▶ DATA FOR ANALYSIS

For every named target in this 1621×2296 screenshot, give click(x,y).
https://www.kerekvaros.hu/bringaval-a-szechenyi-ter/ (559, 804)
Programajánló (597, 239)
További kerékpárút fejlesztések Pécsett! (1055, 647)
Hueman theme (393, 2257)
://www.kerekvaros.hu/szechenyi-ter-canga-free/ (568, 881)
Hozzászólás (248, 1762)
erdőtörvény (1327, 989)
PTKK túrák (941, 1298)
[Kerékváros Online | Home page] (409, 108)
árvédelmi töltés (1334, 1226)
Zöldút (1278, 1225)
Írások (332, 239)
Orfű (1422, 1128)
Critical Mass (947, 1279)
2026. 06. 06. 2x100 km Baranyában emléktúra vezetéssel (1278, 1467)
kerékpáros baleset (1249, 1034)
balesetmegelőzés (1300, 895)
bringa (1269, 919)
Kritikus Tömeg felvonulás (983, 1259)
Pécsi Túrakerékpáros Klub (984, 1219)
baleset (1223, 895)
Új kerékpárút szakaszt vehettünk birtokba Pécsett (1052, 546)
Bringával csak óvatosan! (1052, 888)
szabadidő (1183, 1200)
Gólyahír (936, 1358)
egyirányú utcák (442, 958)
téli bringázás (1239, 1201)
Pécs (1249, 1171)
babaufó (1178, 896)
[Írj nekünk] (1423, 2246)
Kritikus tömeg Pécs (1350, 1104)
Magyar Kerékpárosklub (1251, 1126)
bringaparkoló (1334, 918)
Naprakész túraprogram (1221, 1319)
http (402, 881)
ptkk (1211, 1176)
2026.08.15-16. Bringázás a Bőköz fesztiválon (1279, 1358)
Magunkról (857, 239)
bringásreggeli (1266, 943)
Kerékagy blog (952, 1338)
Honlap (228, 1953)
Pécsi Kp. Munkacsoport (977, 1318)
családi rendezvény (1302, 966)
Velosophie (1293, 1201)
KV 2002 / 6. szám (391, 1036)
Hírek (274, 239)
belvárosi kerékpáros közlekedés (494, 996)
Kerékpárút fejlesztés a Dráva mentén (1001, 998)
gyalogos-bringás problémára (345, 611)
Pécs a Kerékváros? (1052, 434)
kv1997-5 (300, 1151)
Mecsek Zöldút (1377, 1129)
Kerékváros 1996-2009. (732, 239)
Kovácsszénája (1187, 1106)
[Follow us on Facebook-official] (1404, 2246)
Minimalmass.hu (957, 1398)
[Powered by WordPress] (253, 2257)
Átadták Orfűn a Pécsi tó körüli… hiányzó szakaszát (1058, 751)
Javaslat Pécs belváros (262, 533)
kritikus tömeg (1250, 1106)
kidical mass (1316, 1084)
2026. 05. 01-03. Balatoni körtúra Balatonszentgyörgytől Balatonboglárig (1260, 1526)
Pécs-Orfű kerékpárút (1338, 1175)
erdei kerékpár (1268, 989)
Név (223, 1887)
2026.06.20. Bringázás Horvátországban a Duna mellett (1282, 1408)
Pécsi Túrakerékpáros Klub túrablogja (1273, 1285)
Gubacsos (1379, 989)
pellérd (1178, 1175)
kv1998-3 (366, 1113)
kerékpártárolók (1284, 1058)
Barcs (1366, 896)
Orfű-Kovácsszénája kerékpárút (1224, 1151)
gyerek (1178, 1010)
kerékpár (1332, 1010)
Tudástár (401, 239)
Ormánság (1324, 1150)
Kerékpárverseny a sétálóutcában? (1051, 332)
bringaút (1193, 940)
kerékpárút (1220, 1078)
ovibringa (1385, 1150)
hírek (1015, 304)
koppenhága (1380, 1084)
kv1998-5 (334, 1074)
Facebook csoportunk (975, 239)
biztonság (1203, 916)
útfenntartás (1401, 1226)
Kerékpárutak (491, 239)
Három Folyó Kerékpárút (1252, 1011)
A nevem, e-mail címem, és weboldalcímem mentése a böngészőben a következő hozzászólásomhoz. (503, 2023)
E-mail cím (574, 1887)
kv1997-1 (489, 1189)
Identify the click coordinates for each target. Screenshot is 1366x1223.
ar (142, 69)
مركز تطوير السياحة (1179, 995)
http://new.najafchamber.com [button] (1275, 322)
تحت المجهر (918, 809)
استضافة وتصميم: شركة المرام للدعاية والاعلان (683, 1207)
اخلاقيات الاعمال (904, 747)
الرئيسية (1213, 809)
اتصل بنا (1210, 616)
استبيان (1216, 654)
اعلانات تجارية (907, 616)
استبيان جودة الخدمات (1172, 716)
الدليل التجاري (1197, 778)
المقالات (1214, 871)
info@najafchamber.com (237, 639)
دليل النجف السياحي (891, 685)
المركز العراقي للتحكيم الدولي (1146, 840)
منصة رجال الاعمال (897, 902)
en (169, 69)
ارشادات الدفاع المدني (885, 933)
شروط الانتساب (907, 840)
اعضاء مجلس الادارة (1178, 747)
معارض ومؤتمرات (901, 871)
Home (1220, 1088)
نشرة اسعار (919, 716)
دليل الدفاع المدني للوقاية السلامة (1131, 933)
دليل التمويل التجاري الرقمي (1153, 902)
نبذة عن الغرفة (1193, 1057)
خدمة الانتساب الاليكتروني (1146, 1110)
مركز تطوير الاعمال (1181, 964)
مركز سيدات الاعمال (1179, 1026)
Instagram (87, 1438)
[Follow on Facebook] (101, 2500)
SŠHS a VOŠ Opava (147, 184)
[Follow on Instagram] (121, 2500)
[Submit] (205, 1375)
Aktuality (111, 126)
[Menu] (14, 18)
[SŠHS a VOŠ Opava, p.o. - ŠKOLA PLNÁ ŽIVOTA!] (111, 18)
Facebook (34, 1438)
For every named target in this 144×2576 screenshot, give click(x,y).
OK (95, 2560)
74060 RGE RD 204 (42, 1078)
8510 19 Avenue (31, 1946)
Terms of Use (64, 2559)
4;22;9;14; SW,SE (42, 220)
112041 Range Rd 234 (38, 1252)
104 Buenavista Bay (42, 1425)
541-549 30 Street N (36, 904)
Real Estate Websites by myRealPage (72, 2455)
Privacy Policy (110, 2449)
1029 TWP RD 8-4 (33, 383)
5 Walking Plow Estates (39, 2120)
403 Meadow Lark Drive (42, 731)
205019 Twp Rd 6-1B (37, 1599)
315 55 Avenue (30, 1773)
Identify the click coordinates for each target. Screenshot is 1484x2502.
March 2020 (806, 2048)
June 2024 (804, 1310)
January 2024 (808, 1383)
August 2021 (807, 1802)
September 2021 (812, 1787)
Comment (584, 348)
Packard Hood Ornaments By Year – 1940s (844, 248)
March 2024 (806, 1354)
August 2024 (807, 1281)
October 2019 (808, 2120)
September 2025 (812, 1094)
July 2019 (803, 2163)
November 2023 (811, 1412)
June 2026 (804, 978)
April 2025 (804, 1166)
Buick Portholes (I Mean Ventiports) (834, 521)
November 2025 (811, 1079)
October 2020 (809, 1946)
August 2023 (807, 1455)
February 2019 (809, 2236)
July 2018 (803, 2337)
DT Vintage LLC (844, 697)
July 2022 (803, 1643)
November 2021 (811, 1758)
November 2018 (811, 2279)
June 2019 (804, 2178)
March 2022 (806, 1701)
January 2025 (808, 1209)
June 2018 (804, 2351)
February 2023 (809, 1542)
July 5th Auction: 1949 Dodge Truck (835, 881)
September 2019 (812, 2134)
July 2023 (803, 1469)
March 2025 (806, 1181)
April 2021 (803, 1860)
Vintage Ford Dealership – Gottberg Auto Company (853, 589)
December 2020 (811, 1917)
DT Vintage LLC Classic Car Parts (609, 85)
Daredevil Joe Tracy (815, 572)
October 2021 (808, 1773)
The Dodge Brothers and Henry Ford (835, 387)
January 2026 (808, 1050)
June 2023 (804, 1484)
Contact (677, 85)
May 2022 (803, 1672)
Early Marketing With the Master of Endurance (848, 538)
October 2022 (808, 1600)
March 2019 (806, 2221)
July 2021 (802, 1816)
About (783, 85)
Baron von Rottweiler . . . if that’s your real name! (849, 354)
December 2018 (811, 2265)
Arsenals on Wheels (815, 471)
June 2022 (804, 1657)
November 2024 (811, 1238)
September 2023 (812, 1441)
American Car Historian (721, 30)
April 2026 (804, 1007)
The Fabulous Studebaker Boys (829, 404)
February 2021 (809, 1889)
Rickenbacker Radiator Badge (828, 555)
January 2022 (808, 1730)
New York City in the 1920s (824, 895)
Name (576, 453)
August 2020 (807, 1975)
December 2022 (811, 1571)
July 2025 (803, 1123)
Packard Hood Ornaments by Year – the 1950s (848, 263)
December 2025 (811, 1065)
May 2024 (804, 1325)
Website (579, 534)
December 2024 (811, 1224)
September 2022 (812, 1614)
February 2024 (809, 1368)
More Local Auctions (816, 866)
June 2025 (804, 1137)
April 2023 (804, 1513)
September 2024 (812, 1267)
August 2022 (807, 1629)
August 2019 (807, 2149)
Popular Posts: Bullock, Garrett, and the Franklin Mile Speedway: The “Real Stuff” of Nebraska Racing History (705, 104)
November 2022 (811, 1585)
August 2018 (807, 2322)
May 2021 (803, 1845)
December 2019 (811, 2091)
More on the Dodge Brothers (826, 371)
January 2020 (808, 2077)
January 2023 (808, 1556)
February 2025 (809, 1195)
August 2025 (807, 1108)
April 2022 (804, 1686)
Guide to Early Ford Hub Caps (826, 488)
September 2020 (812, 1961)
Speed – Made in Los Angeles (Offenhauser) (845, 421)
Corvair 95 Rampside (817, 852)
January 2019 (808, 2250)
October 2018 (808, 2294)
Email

▶ EXERCISE
Using the material above, quote the first line and each line after it, stopping at and including the line that holds "Orfű (1422, 1128)".

▶ SOLUTION FOR THIS TASK
For every named target in this 1621×2296 screenshot, give click(x,y).
https://www.kerekvaros.hu/bringaval-a-szechenyi-ter/ (559, 804)
Programajánló (597, 239)
További kerékpárút fejlesztések Pécsett! (1055, 647)
Hueman theme (393, 2257)
://www.kerekvaros.hu/szechenyi-ter-canga-free/ (568, 881)
Hozzászólás (248, 1762)
erdőtörvény (1327, 989)
PTKK túrák (941, 1298)
[Kerékváros Online | Home page] (409, 108)
árvédelmi töltés (1334, 1226)
Zöldút (1278, 1225)
Írások (332, 239)
Orfű (1422, 1128)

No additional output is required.